■ **Exercise prompt**: Return, exactly and with nothing added, the line with "How do I perform: Click" together with all lines after it through the end of the data below. No pictures belong in the copy.

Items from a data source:
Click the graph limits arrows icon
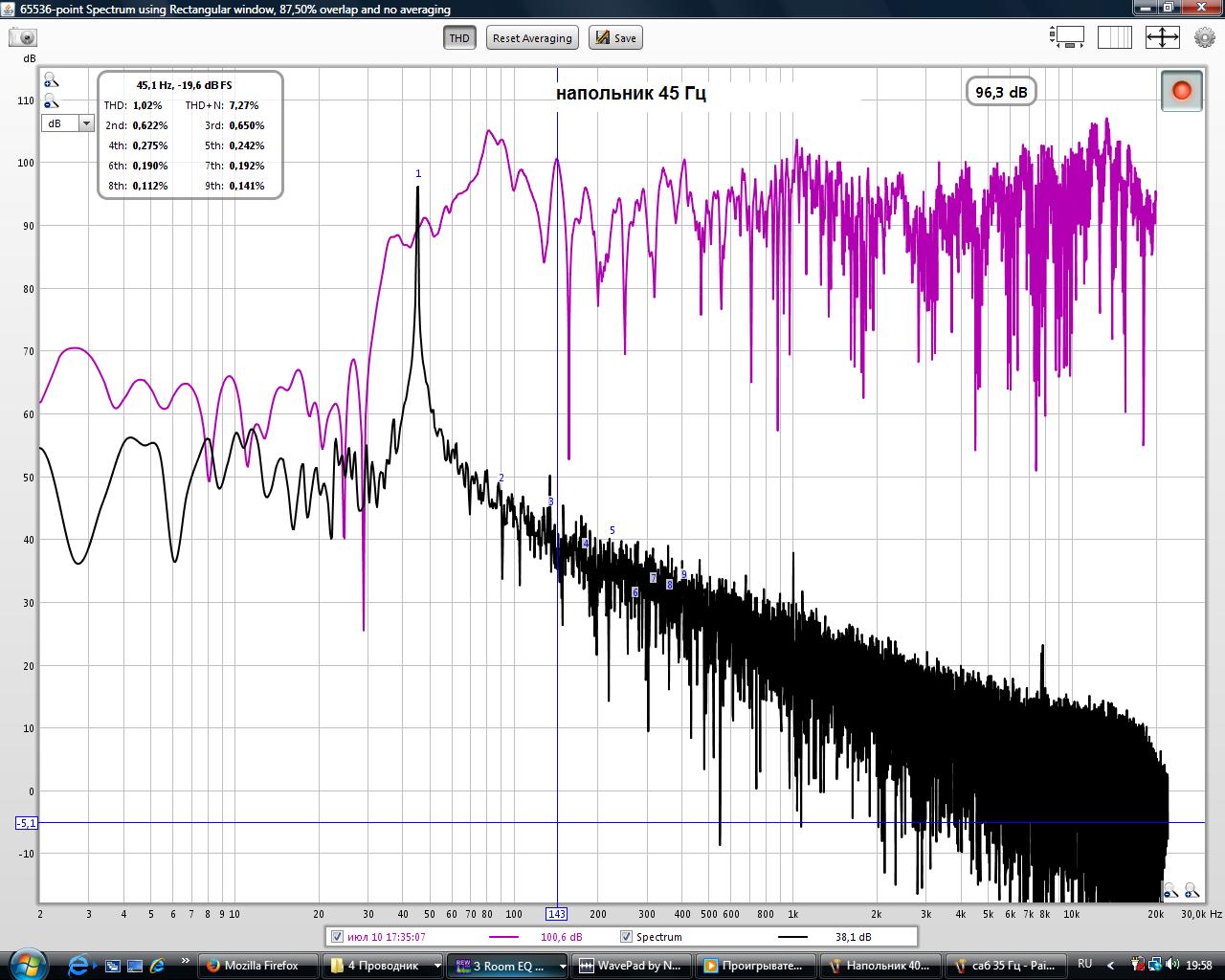The width and height of the screenshot is (1225, 980). click(1162, 38)
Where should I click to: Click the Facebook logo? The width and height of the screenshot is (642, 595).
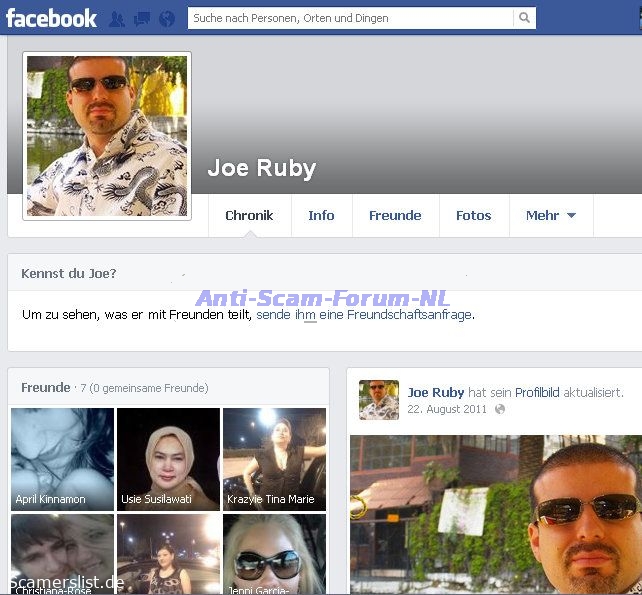(52, 18)
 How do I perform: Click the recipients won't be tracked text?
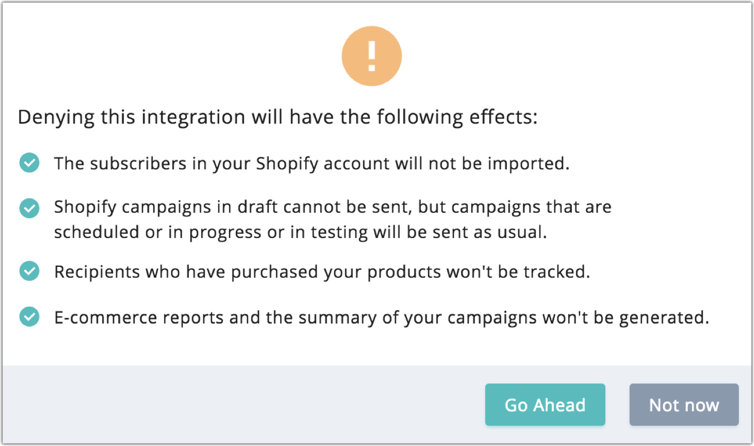[315, 272]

■ **Output**:
 How do I perform: Click the recipients won't be tracked text?
[315, 272]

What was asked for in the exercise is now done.